La piattaforma Netflix già da qualche tempo sta mostrando un notevole interesse nei confronti del mondo del calcio, producendo in prima persona diverse serie aventi questo sport come tema principale o quantomeno come fulcro attorno al quale le varie trame si sviluppano.
A questo proposito vengono dunque subito in mente gli esperimenti, in gran parte riusciti, delle miniserie Tv che hanno permesso agli appassionati di pallone di seguire da una posizione privilegiata- dall’interno degli spogliatoi o dai campi di allenamento per esempio- un’intera stagione della Juventus o del Sunderland (di “Sunderland till I die” è addirittura uscita da poco la seconda stagione, a riprova del fatto che la scommessa dei produttori Netflix si è rivelata abbastanza di successo).
Al mese scorso risale anche il film “Ultras”, girato dal giovane regista napoletano Francesco Lettieri, che però non sembra al momento aver fatto breccia nel cuore dei critici televisivi, oltre al fatto che numerose critiche sono piovute dalla stessa tifoseria organizzata del Napoli e dalla madre di Ciro Esposito, il tifoso partenopeo che rimase ucciso negli scontri avvenuti a margine della finale di Coppa Italia del 2014 tra Napoli e Fiorentina.

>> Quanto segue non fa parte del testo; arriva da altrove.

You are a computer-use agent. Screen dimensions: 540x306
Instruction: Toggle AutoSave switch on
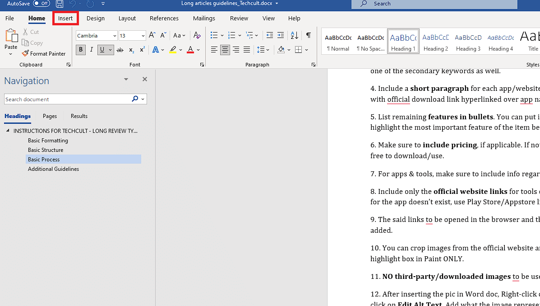click(42, 4)
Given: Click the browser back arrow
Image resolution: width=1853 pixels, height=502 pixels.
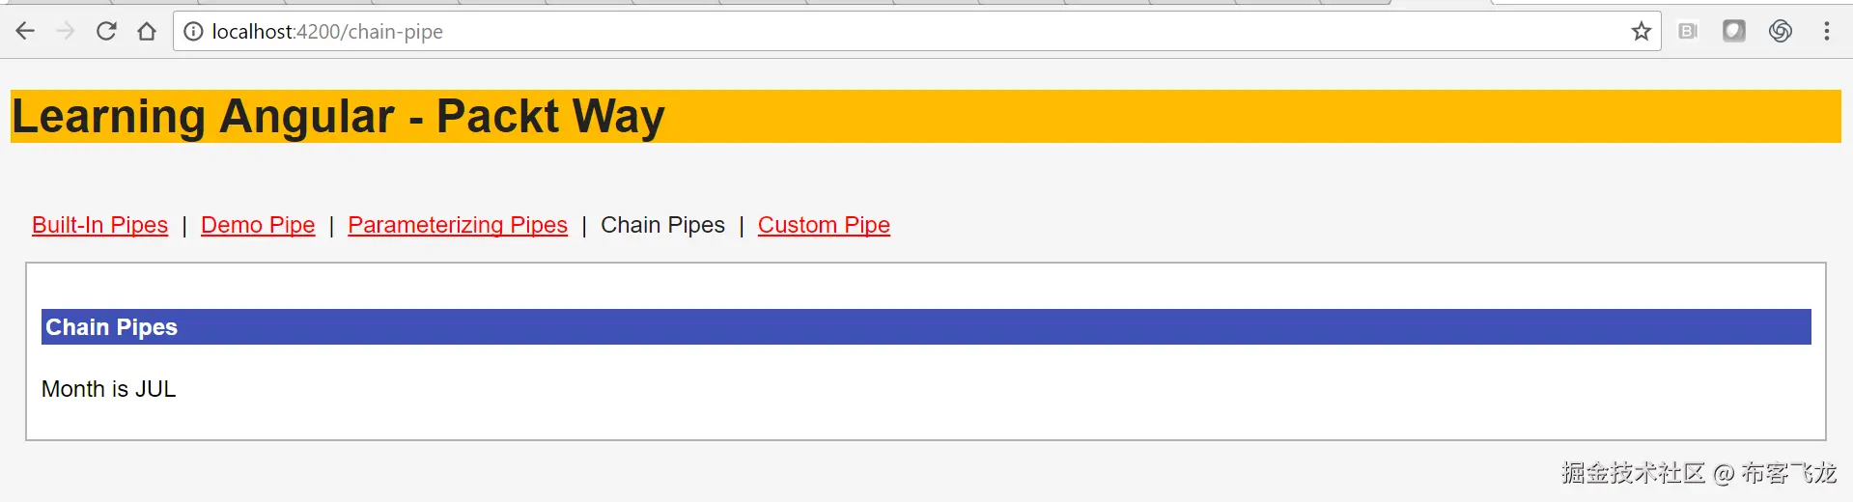Looking at the screenshot, I should tap(25, 32).
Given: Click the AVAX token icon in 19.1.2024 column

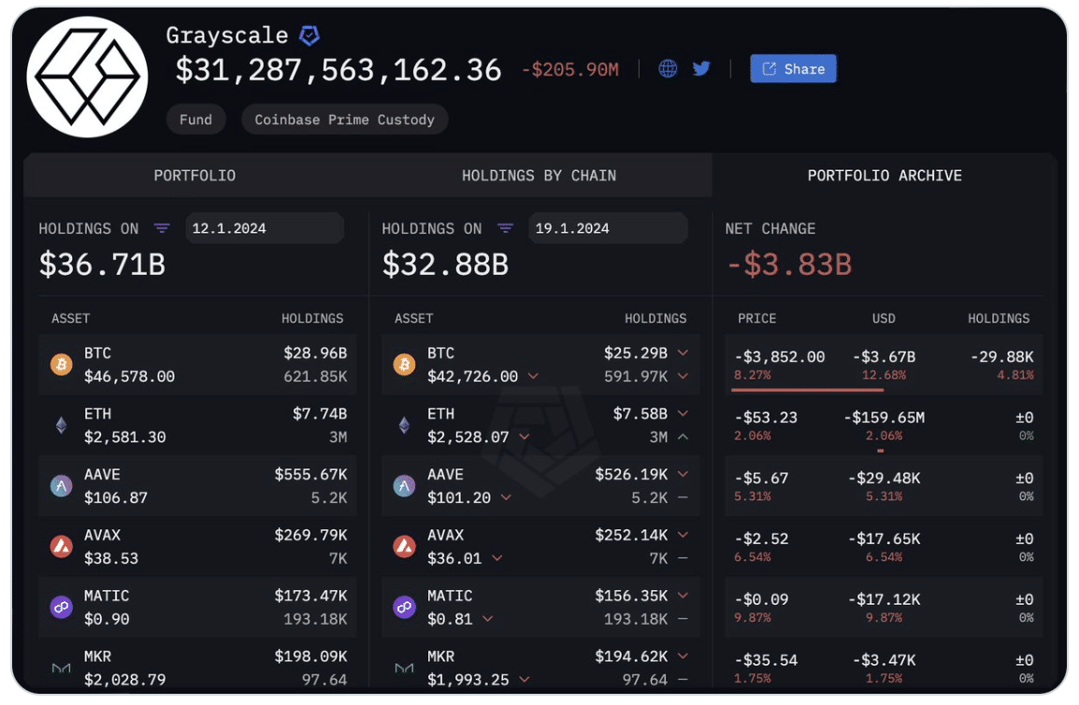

Una diversa considerazione invece spetta alla nuova serie targata Netflix, ossia “The English game”. In una stagione composta di sole sei puntate, i creatori Julian Fellowes, Tony Charles e Oliver Cotton sono riusciti a narrare con coerenza e attenzione (seppur con qualche inesattezza storica volta a romanzare il contenuto complessivo) quelli che sono stati i primi passi del calcio professionistico in Inghilterra.
La storia è ambientata negli anni ’80 del diciannovesimo secolo prevalentemente nella cittadina di Darwen, situata nella regione del Lancashire, celebre ai tempi per essere una solida base della working class. Ed è proprio dallo scontro – idealistico prima, calcistico poi- tra la working class e l’alta borghesia inglese che tutta la vicenda trae spunto.
Così, oltre a ripercorrere gli eventi che hanno provocato la trasformazione del Football da passatempo riservato a gente facoltosa a sport professionistico, “The English game” si pone l’obiettivo ben più ambizioso di evidenziare il differente tenore di vita affrontato da queste due categorie, per poi fornire una raffigurazione del calcio quale fenomeno in grado di assottigliare il gap intercorrente e permettere finalmente ai lavoratori delle industrie di competere ad armi pari, almeno in questo ambito, con i ricchi banchieri dell’Inghilterra della Victorian Age.
Ed ecco allora che la serie coglie in pieno il significato assunto dal calcio in quel momento particolare storico: il cambiamento epocale non consiste tanto nel fatto che da quel momento in poi viene ammessa la possibilità che i calciatori vengano retribuiti per le proprie prestazioni (fattore da non sottovalutare affatto, in quanto prima della riforma gli esponenti della working class erano spesso costretti a saltare allenamenti e partite perché impegnati con il vero lavoro, quello in fabbrica), bensì bisogna individuarlo nel riconoscimento del football quale strumento utile a costruire passioni e speranze, anche e forse soprattutto in persone che non avevano mai conosciuto prima di quel momento né le une né le altre.
Le parole pronunciate da Arthur Kinnaird, uno dei due protagonisti della storia, durante la puntata conclusiva racchiudono il senso della serie. Egli infatti dichiara con convinzione che il calcio è destinato a qualcosa di grande, di molto grande, e che non è pensabile arrestarne l’evoluzione e l’espansione, sia geografica che sociale.
Di conseguenza e in conclusione, “The English game” è fortemente consigliata a tutti coloro che sentono che questo sport porti con sé qualcosa che va ben oltre i 90 minuti, in quanto esso stimola le emozioni più intime e profonde della natura dell’uomo e proprio per questa ragione riesce nel complicato intento di appianare le disparità che invece vengono create su un livello diverso, artificiale, quale quello sociale, politico o economico.